[1289]ウクライナ世論調査

 読売新聞によればウクライナで「戦後」を想定して、政権のあり方について世論調査が行われました。戦争をめぐるウクライナの世論が報道されることはあまりないと思います。6月20日の読売新聞オンラインを引用します。

ウクライナ世論調査、政府の刷新「必要」73%…ゼレンスキー氏退任望む人は23%

6/20(火) 18:06配信 

 ウクライナの調査研究機関「キーウ国際社会学研究所」が19日に公表した世論調査によると、ロシアの侵略が終結した際、ウクライナ政府の閣僚など中央権力の構成に何らかの変更が必要だと答えた人が73%に達した。政府高官の汚職やオリガルヒ(新興財閥)と政界の癒着に対する国民の不満が改めて浮き彫りになった。 

 調査は5月26日~6月5日に電話で行われ、1029人が回答した。「勝利後、国を立て直すために中央政府を変える必要があるか」として議会、政府、大統領のそれぞれについて回答を求めた。議会は69%、閣僚は47%が交代を希望した。ウォロディミル・ゼレンスキー大統領の退任を望む人は23%だった。

 同研究所は「(ロシアの)全面侵攻後、国民は『優先順位』を設け、勝利を達成するために当局に対して概して高い支持が見られる」とする一方、「権力の刷新を求める国民の願望を取り除くことはできない」と指摘した。

引用以上

 アンケートの設問はロシアの侵略が終結した際の、ウクライナの政府・中央権力の構成についてということですが、答えるのは難しいと思います。

 終結の仕方によって答えが変わります。

 またウクライナの調査研究機関「キーウ国際社会学研究所」という機関が政府とどのような関係にあるのか定かではないですが、発表されたアンケート結果をもとに考えてみたいと思います。

 電話によるアンケートに答えた人の内、議会を変えるべきが69%もあったというのには驚きました。今の議会は2019年の選挙で選ばれ、ゼレンスキー大統領の所属する「国民の僕」が多数を占めています。戦時下のアンケートで終戦後は議会を変えるべきという人が70%近くいるのは、すでにゼレンスキー大統領の足元が危うくなっているということです。

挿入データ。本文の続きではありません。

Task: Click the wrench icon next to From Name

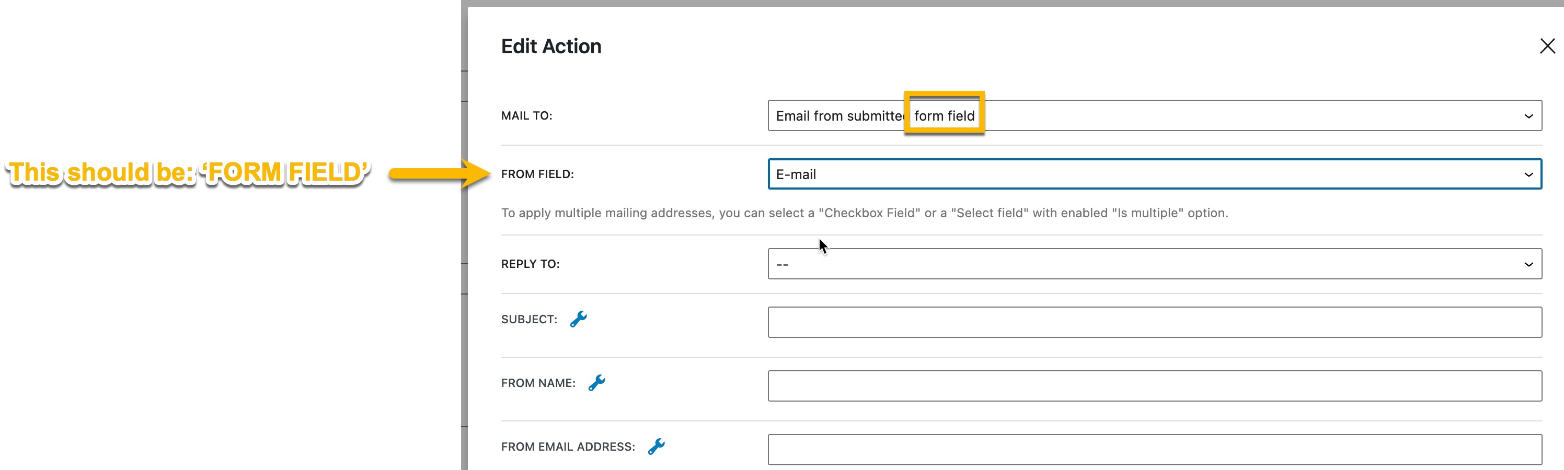Action: pos(597,383)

 閣僚は47%が交代すべきとなっています。今年の1月24日、ウクライナでは贈収賄などの汚職が原因で多数の政府高官が辞任しました。ゼレンスキーは大統領選挙で汚職の一掃を公約として打ち出しましたが一向に汚職はなくならないようです。47%のなかには汚職批判があると思われます。

 大統領の退任を23%の人が望んでいるというのは意外と多いと思います。ロシアの侵略にはほとんどの人が反対しているでしょうが、長引く戦争に反対するないし厭になっている労働者民衆が増えていると思われます。戦局によっては支持率はさらに低下すると思います。

 アメリカ政府をはじめNATOや日本の政府はゼレンスキー政権を賛美し全面的に支えていますが、ウクライナで暮らす人々が早い終結を望むのは当然だと思います。

 ゼレンスキー本人は戦争は国民のためと思っているかもしれませんが、今の戦争が意図することは資本主義国家ウクライナのためであり、アメリカなどNATO諸国の利益のためのものです。ウクライナ労働者民衆のためとは言えないと私は感じています。

 今後のウクライナ国内の反戦運動に注目し、私は日本で戦争停止を訴えます。

 

追伸

 ロシアで軍事を会社ワグネルのプリゴジンプーチン政権に「反乱」を起こしました。様々な憶測とプロパガンダが飛び交っていますが、こういう動きが出ること自体、プーチン侵略戦争が行き詰まっているということです。